→ **WHAT YOU WILL DO**: What is needed is a word-for-word restatement of all the entries.

|---|

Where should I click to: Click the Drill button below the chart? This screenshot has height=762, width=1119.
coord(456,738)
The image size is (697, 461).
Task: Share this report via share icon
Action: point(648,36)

|---|

→ **RESULT OF THIS EXERCISE**:
Where should I click to: Click the Drill button below the chart? This screenshot has height=762, width=1119.
coord(456,738)
The image size is (697, 461).
Task: Share this report via share icon
Action: point(648,36)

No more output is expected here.